There is a quiet grief in imagining the version of you that might have existed under different care. A version that did not have to decode moods. A version that did not mistake anxiety for connection. A version that did not equate being chosen with being worthy.
But if I am honest, there were people who loved me. Maybe not perfectly. Maybe not in the way I needed. But they were there in fragments. In gestures. In small, steady ways I did not always recognize because I was focused on the absence instead of the presence.
There is a difference between not being loved and not being loved in the language you understood at the time. And there is also a difference between being unloved and being unseen by the people who were trying in the only ways they knew how.
I cannot rewrite my beginning. I cannot become the girl who was protected in all the right places. I cannot return to that younger version of myself and give her what she missed in real time.

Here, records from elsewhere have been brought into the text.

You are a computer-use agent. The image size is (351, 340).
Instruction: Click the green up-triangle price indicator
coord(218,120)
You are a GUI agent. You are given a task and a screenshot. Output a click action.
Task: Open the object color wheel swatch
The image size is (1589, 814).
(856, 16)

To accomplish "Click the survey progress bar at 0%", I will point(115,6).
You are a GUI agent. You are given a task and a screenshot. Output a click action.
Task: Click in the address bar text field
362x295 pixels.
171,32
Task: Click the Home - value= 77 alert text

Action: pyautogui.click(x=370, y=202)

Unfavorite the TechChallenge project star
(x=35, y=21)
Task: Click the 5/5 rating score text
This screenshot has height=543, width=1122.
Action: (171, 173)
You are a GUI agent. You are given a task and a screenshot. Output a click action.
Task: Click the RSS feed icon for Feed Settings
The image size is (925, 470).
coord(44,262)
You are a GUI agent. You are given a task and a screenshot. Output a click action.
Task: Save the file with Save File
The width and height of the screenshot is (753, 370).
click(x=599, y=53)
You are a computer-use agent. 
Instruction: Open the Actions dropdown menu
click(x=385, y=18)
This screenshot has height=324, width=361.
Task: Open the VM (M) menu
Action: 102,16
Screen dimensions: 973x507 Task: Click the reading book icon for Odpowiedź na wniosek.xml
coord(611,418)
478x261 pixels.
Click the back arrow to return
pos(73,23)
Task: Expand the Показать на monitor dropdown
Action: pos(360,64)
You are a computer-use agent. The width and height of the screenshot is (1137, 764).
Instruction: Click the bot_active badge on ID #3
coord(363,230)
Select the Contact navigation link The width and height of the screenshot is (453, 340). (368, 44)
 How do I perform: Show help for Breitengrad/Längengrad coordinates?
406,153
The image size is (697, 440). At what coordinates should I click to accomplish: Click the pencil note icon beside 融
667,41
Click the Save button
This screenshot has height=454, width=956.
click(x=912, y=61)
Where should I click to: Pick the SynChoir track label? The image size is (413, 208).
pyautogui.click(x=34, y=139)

But I can ask a different question now.
Not who I could have been then, but who I could be now.
Who could I become if I loved myself correctly? If I paid attention to my own needs the way I once waited for others to? If I offered myself consistency instead of criticism? If I stopped rehearsing old wounds and started practicing new patterns?
The truth is, self-love is not a slogan. It is discipline. It is choosing environments that feel safe. It is walking away when something feels misaligned. It is speaking gently to yourself when you fall back into old habits. It is noticing the parts of you that are still tender and deciding not to shame them.
Maybe I would have been more confident if I had been loved correctly from the start. But I can build confidence now through repetition and care. Maybe I would have trusted more easily. But I can learn discernment without closing my heart. Maybe I would have felt chosen. But I can choose myself.
There is power in realizing that the story is not over. That the version of you shaped by lack is not the final draft. That you are still in motion.
I may never fully know who I could have been under perfect love. But I am beginning to discover who I can be under intentional love. The kind I give myself. The kind I accept without chasing. The kind that feels steady instead of uncertain.
Maybe the better question is not about the past at all.
Maybe it is about possibility.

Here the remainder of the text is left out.